## [Short exercise]
Rewrite the entries below as a numbered list, one line per item, and drop any blank lines. Leave the pictures out.

## [Records provided]

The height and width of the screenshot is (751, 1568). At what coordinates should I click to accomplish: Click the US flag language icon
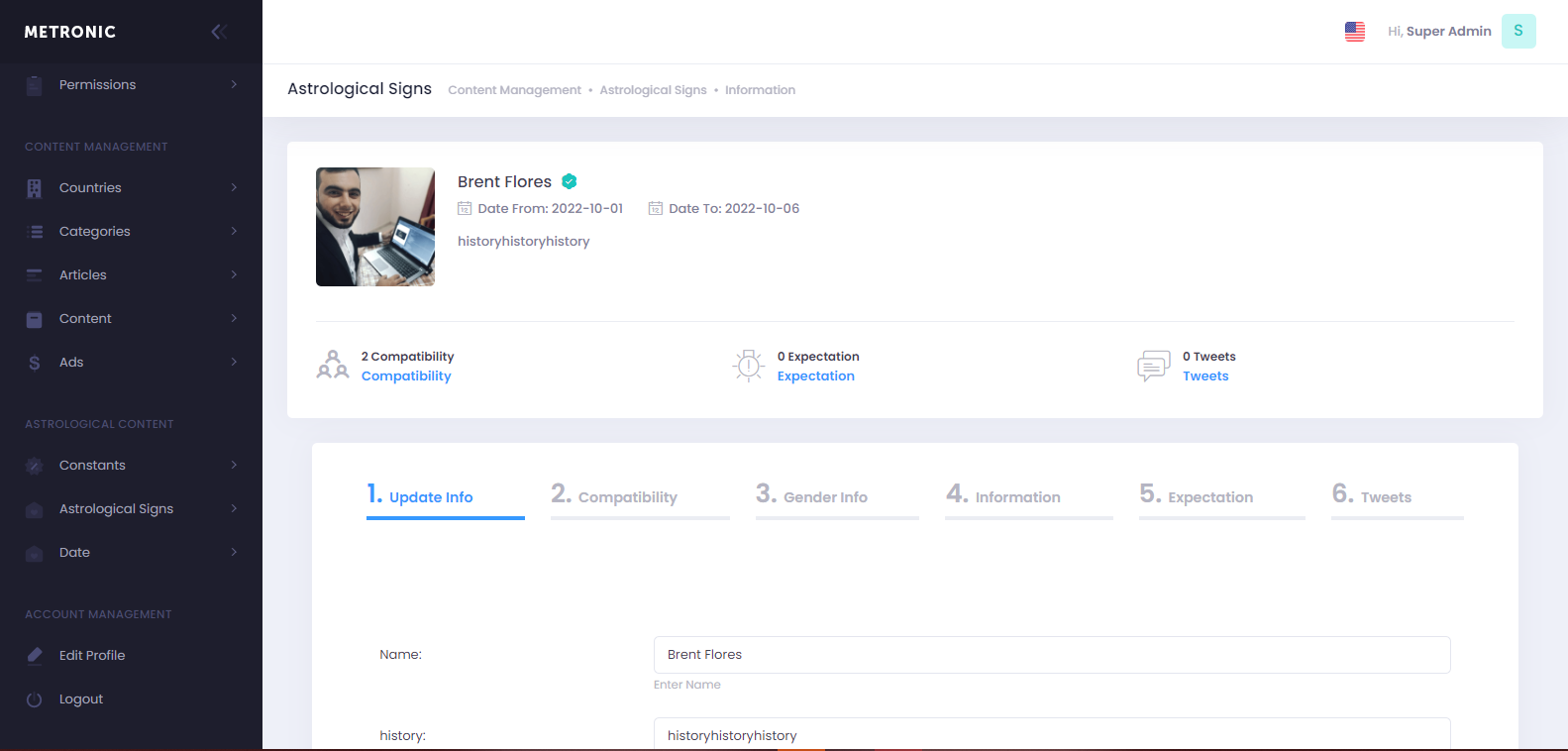1354,32
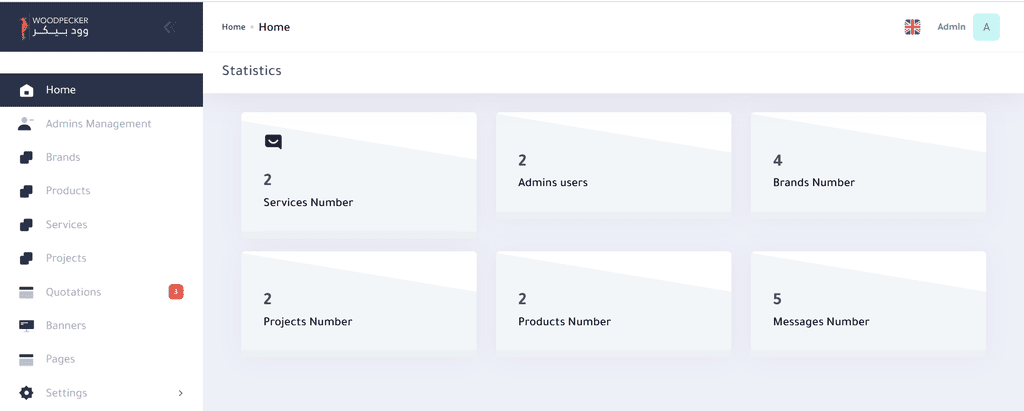Open the language flag dropdown
This screenshot has width=1024, height=411.
912,27

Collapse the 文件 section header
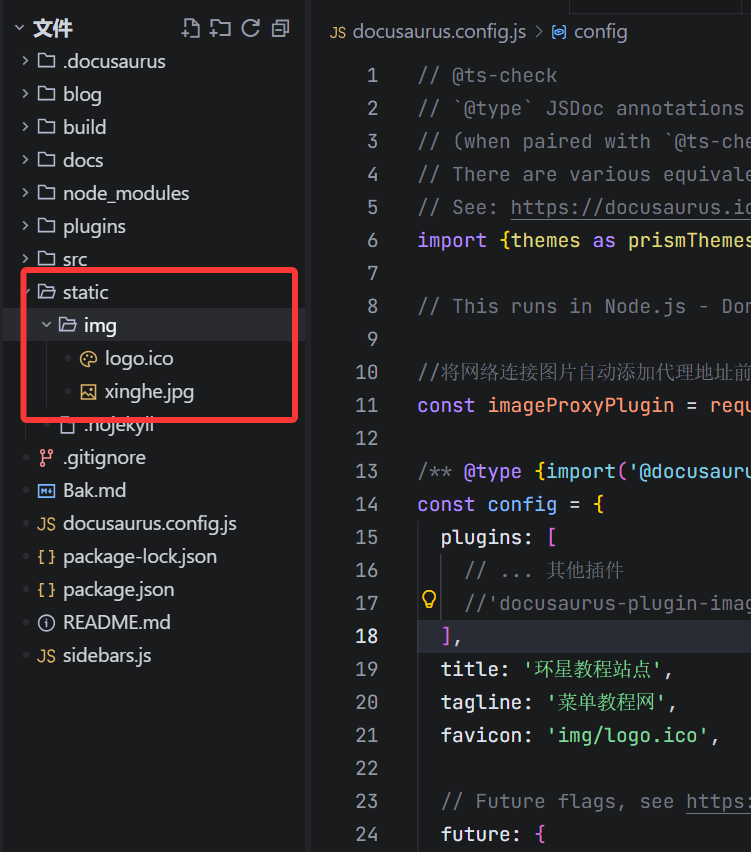[x=20, y=29]
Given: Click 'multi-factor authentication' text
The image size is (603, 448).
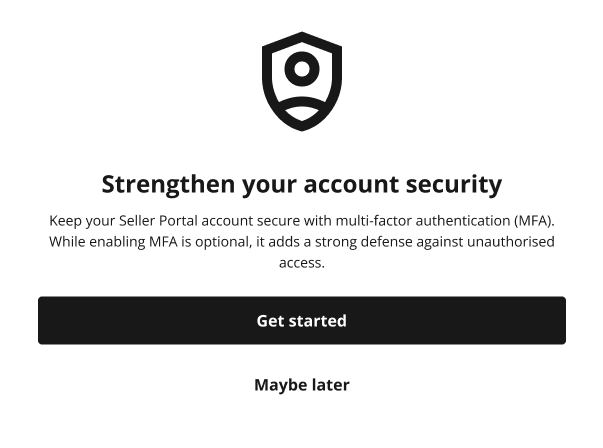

## [Task response]
1. The height and width of the screenshot is (751, 1568). At what coordinates should I click to accomplish: Click the US flag language icon
2. 1354,32
3. Open the language flag dropdown
4. This screenshot has width=1024, height=411.
5. 912,27
6. Collapse the 文件 section header
7. [x=20, y=29]
8. Given: Click 'multi-factor authentication' text
9. The image size is (603, 448).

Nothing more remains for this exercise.